リレンザの薬代と乳酸菌製剤との併用に関して

インフルエンザは主に12月から翌年の3月ごろまで流行するウイルス性の感染症です。
原因ウイルスはインフルエンザウイルスで、A、B、C型が存在します。
ただしC型は流行感染症は引き起こしません。
このうちA型は毎年ウイルスの型が変化しやすく、ワクチンの効果が出にくいため流行しやすいです。
インフルエンザの症状としては、悪寒、高熱、節々の痛みなどが主なものとして挙げられます。
インフルエンザ感染症の治療には主にノイラミニダーゼ阻害薬という種類の薬が使用されます。
この薬はインフルエンザウイルス特有のノイラミニダーゼという酵素の機能を阻害します。
ノイラミニダーゼはインフルエンザウイルスがヒトの細胞内で増殖し、その細胞を離れる時に必要な脱殻という段階を補助します。
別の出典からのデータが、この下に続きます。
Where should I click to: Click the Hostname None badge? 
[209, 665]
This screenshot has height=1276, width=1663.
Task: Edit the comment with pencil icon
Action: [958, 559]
ノイラミニダーゼを阻害するとインフルエンザウイルスは新たな細胞に感染することができず、感染を広げることができなくなるのです。
このノイラミニダーゼ阻害薬の代表格がリレンザです。
リレンザは日本で最も早く発売されたノイラミニダーゼ阻害薬です。
吸入タイプの薬となっており、1日2回1回2吸入を5日間連続して行うこととなります。
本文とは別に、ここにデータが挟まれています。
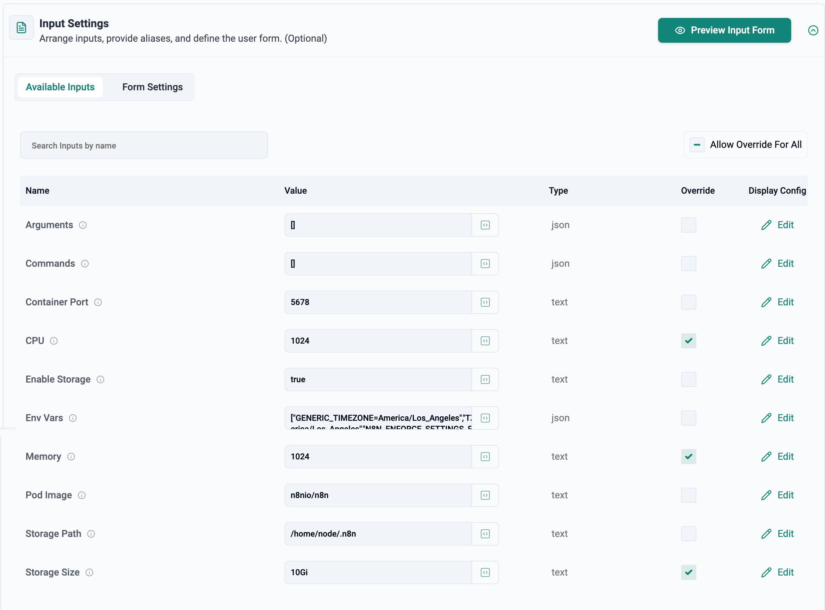Toggle the Allow Override For All checkbox
This screenshot has width=825, height=610.
click(697, 145)
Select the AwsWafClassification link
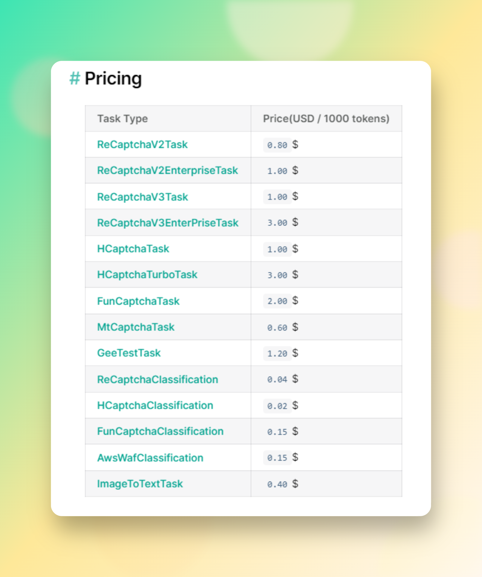Screen dimensions: 482x577 click(150, 457)
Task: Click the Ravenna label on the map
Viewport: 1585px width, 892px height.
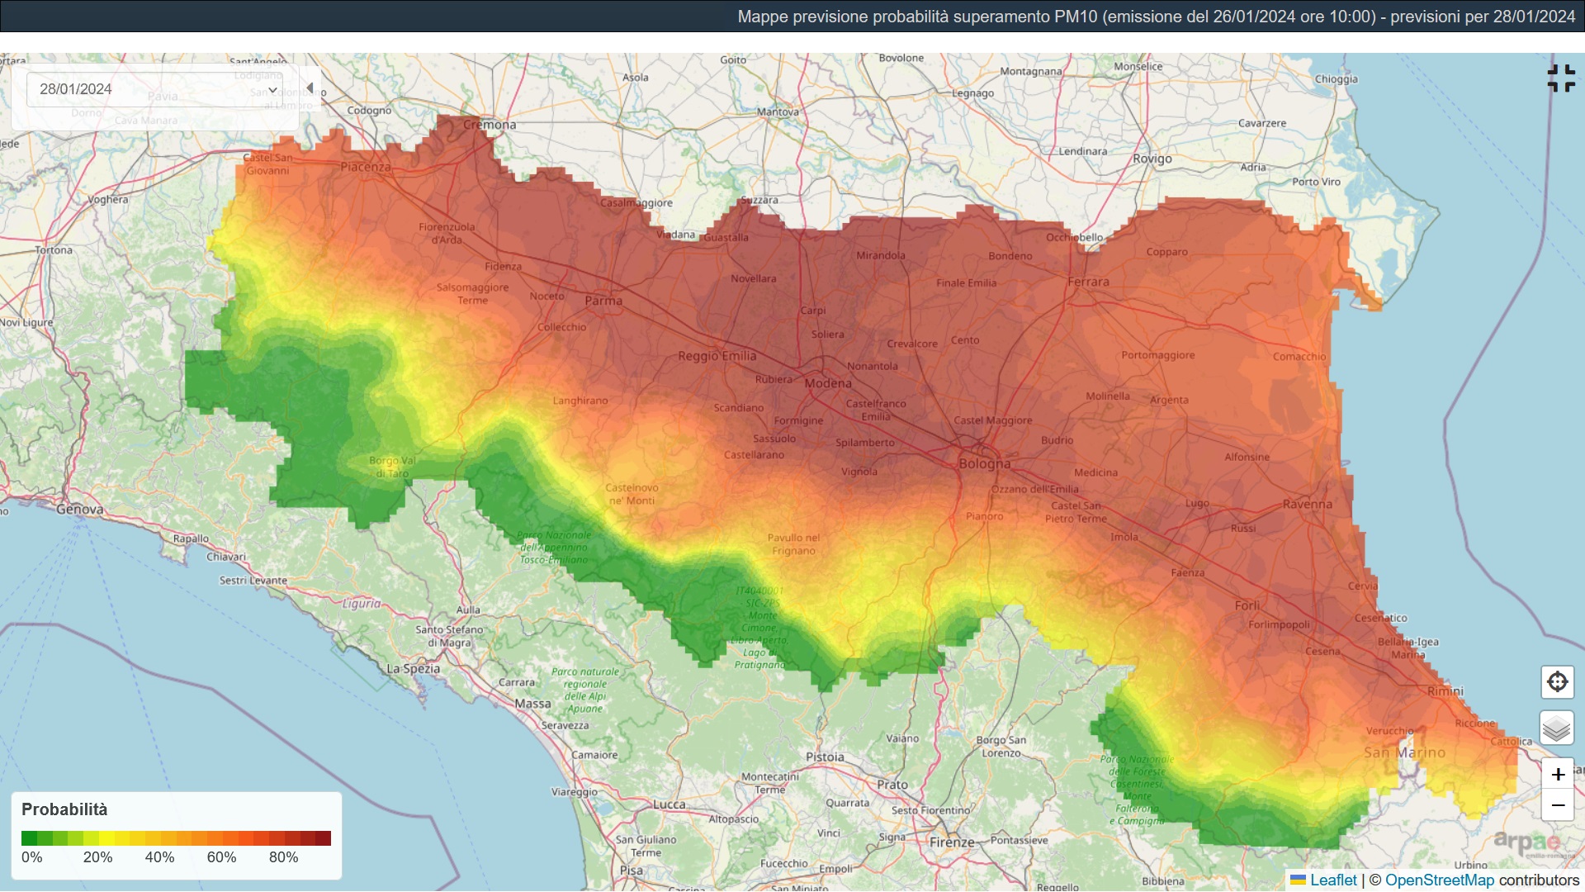Action: (1307, 505)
このリレンザの薬代に関してですが、リレンザ1吸入分が173.5円です。
これを合計20吸入するので合計薬価は3470円です。
つまりリレンザだけの薬代としては3割負担で1040円程かかります。
ただし他にも薬が出ることもあり、さらに手数料もかかるため、薬代はもう少し高くなります。
乳酸菌製剤との併用に関してですが、リレンザは特に併用して他の薬に影響は与えることはありませんので、もちろん乳酸菌製剤と併用しても構いません。
インフルエンザウイルス感染症の場合には二次的な細菌感染のために抗生物質も同時処方されることがあり、抗生物質による下痢予防のために乳酸菌製剤も使われることがあります。
しかし飲み合わせの問題はありません。